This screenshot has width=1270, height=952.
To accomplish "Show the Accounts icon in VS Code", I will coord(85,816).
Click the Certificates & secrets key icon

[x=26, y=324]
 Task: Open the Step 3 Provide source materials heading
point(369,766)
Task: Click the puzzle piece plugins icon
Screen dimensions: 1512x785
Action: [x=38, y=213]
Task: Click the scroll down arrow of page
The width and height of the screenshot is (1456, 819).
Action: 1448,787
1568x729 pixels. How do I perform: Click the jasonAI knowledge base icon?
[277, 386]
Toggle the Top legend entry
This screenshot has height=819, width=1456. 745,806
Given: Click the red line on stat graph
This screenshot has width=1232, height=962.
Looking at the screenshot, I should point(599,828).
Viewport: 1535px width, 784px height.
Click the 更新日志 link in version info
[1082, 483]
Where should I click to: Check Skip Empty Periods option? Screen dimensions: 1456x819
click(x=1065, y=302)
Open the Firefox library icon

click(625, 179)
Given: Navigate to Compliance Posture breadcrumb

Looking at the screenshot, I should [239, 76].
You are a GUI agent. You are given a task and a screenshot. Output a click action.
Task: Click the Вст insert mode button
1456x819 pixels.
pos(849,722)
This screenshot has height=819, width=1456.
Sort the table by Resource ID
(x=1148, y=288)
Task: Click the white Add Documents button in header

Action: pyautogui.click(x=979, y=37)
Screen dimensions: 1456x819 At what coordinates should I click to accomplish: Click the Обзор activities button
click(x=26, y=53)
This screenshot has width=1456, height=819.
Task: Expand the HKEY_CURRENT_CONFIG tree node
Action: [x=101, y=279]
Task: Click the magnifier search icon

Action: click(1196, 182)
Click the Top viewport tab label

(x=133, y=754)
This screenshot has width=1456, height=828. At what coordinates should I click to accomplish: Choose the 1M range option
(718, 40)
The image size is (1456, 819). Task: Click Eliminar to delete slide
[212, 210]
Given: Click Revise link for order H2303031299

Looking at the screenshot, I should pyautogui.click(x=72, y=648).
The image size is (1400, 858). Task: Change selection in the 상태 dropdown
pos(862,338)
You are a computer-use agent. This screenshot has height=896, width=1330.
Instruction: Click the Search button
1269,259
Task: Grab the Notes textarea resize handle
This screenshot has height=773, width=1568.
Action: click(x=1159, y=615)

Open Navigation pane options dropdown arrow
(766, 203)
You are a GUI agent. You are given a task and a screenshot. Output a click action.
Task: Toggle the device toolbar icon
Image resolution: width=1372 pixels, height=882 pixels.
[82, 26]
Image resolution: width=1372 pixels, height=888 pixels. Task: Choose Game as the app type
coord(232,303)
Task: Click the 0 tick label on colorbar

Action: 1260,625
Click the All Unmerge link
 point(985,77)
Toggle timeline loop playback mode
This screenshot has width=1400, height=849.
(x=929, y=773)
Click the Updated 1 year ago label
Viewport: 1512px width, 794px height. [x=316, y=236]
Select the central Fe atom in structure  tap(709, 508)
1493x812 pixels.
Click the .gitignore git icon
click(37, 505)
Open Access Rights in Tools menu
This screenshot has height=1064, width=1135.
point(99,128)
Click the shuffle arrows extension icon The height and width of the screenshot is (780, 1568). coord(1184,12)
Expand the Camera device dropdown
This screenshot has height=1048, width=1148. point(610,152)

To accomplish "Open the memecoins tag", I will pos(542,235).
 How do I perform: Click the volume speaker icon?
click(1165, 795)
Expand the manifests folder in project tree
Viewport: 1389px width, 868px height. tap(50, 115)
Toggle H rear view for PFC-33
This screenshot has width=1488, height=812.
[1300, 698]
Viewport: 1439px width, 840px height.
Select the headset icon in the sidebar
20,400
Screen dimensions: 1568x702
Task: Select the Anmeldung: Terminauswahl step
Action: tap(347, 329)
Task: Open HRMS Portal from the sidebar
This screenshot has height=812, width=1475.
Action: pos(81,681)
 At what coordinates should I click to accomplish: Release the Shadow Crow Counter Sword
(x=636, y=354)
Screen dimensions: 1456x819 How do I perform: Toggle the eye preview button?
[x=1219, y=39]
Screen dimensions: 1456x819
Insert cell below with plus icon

__Your objective__:
The last part of the records is the answer, beginning at the line that holds "Screen dimensions: 1456x819 How" and including the final line, repeated exactly.

__Result for this exercise__:
Screen dimensions: 1456x819 How do I perform: Toggle the eye preview button?
[x=1219, y=39]
Screen dimensions: 1456x819
Insert cell below with plus icon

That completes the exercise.